Adverse Effects of Alcohol

I’ve discussed frequently in these pages the potential benefits of judicious alcohol consumption on longevity, coronary artery disease, and dementia.

I have no intention of overselling the benefits of alcohol. If you are considering habitual alcohol as a food, be aware that the health benefits are still somewhat debatable. Consumption of three or more alcoholic drinks per day is clearly associated with a higher risk of breast cancer in women. Even one or two drinks daily may slightly increase the risk. Folic acid supplementation might mitigate the risk. If you are a woman and breast cancer runs in your family, strongly consider abstinence. Be cautious if there are alcoholics in your family; you may have inherited the predisposition. If you take any medications or have chronic medical conditions, check with your personal physician first.

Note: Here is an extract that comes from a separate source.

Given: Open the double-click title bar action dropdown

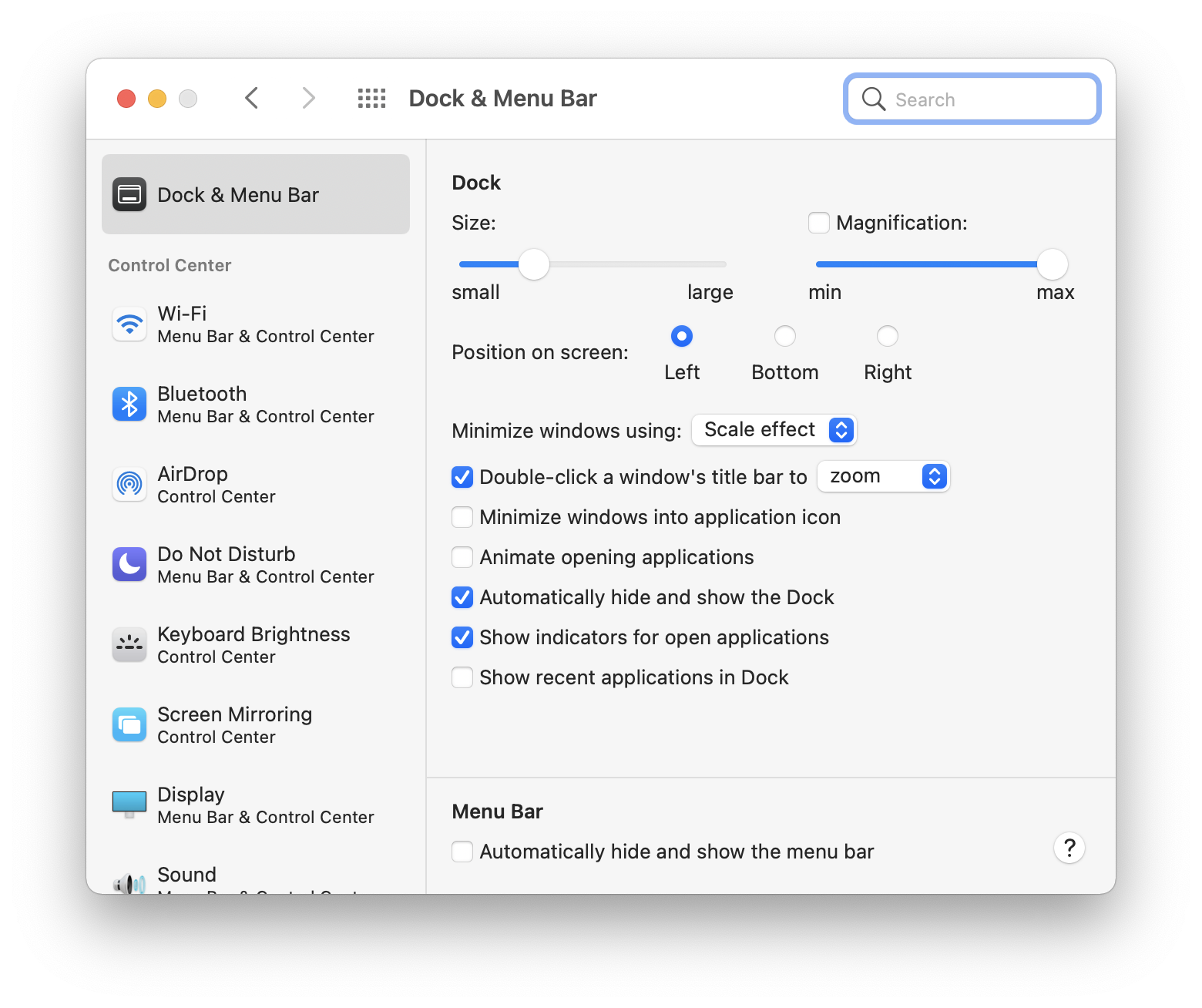Looking at the screenshot, I should (883, 476).
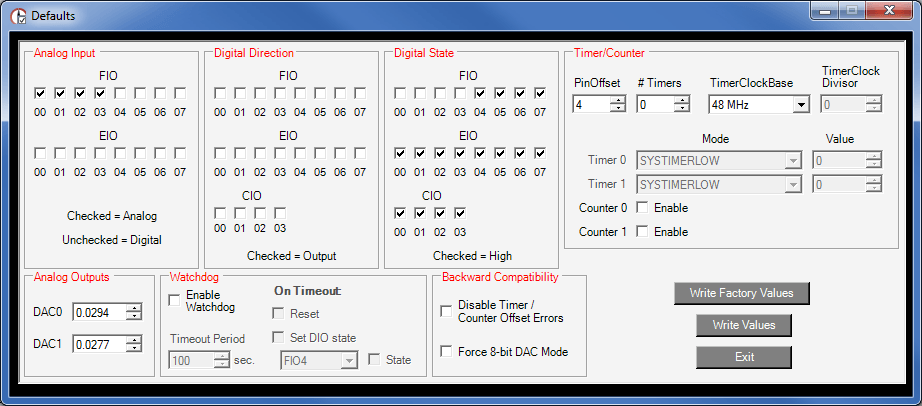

For those drinking above light to moderate levels, alcohol is clearly perilous. Higher dosages can cause hypertension, liver disease, heart failure, certain cancers, and other medical problems. And psychosocial problems. And legal problems. And death. Heavy drinkers have higher rates of violent and accidental death. Alcoholism is often fatal. You should not drink alcohol if you:

  • have a history of alcohol abuse or alcoholism
  • have liver or pancreas disease
  • are pregnant or trying to become pregnant
  • may have the need to operate dangerous equipment or machinery, such as an automobile, while under the influence of alcohol
  • have a demonstrated inability to limit yourself to acceptable intake levels
  • have personal prohibitions due to religious, ethical, or other reasons

Steve Parker, M.D.

References: Lieber, Charles S.  Alcohol and health: A drink a day won’t keep the doctor away.  Cleveland Clinic Journal of Medicine, 70 (2003): 945-953.